[Stored data entries]

• • •

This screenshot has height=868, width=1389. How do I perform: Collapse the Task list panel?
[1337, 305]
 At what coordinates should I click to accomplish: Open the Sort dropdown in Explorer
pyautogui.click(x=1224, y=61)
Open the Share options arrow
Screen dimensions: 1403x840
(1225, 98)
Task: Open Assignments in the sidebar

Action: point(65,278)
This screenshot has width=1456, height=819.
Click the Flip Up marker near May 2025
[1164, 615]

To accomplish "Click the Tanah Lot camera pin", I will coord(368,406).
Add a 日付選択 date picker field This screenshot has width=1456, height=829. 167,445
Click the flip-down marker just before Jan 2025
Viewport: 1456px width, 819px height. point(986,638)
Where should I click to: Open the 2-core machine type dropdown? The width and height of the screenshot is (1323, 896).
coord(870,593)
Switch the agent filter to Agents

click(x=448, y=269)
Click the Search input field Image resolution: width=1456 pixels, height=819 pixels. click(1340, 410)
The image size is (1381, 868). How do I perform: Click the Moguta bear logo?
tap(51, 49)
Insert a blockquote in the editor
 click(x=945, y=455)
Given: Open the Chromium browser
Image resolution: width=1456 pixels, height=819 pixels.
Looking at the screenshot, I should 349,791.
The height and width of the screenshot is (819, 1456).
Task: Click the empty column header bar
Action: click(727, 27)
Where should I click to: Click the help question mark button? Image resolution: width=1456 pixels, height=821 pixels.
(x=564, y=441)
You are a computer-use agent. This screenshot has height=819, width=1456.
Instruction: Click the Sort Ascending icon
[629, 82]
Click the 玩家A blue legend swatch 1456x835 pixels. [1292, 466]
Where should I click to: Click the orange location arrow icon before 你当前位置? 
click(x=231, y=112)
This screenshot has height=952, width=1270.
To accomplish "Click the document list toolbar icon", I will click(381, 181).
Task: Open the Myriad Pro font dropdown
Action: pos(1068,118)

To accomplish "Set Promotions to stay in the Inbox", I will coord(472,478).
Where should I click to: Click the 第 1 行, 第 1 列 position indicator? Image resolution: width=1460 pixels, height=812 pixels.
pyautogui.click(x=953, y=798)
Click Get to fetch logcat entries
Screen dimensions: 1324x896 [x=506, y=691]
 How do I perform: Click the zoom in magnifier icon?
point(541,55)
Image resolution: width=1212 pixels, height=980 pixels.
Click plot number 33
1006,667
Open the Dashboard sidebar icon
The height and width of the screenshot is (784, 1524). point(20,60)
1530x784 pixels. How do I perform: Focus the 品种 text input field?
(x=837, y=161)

• • •

INSTRUCTIONS FOR THE TASK >>
Word for word, print every line above.

ANSWER BELOW >>
This screenshot has height=868, width=1389. How do I perform: Collapse the Task list panel?
[1337, 305]
 At what coordinates should I click to accomplish: Open the Sort dropdown in Explorer
pyautogui.click(x=1224, y=61)
Open the Share options arrow
Screen dimensions: 1403x840
(1225, 98)
Task: Open Assignments in the sidebar

Action: point(65,278)
This screenshot has width=1456, height=819.
Click the Flip Up marker near May 2025
[1164, 615]

To accomplish "Click the Tanah Lot camera pin", I will coord(368,406).
Add a 日付選択 date picker field This screenshot has width=1456, height=829. 167,445
Click the flip-down marker just before Jan 2025
Viewport: 1456px width, 819px height. point(986,638)
Where should I click to: Open the 2-core machine type dropdown? The width and height of the screenshot is (1323, 896).
coord(870,593)
Switch the agent filter to Agents

click(x=448, y=269)
Click the Search input field Image resolution: width=1456 pixels, height=819 pixels. click(1340, 410)
The image size is (1381, 868). How do I perform: Click the Moguta bear logo?
tap(51, 49)
Insert a blockquote in the editor
 click(x=945, y=455)
Given: Open the Chromium browser
Image resolution: width=1456 pixels, height=819 pixels.
Looking at the screenshot, I should 349,791.
The height and width of the screenshot is (819, 1456).
Task: Click the empty column header bar
Action: click(727, 27)
Where should I click to: Click the help question mark button? Image resolution: width=1456 pixels, height=821 pixels.
(x=564, y=441)
You are a computer-use agent. This screenshot has height=819, width=1456.
Instruction: Click the Sort Ascending icon
[629, 82]
Click the 玩家A blue legend swatch 1456x835 pixels. [1292, 466]
Where should I click to: Click the orange location arrow icon before 你当前位置? 
click(x=231, y=112)
This screenshot has height=952, width=1270.
To accomplish "Click the document list toolbar icon", I will click(381, 181).
Task: Open the Myriad Pro font dropdown
Action: pos(1068,118)

To accomplish "Set Promotions to stay in the Inbox", I will coord(472,478).
Where should I click to: Click the 第 1 行, 第 1 列 position indicator? Image resolution: width=1460 pixels, height=812 pixels.
pyautogui.click(x=953, y=798)
Click Get to fetch logcat entries
Screen dimensions: 1324x896 [x=506, y=691]
 How do I perform: Click the zoom in magnifier icon?
point(541,55)
Image resolution: width=1212 pixels, height=980 pixels.
Click plot number 33
1006,667
Open the Dashboard sidebar icon
The height and width of the screenshot is (784, 1524). point(20,60)
1530x784 pixels. How do I perform: Focus the 品种 text input field?
(x=837, y=161)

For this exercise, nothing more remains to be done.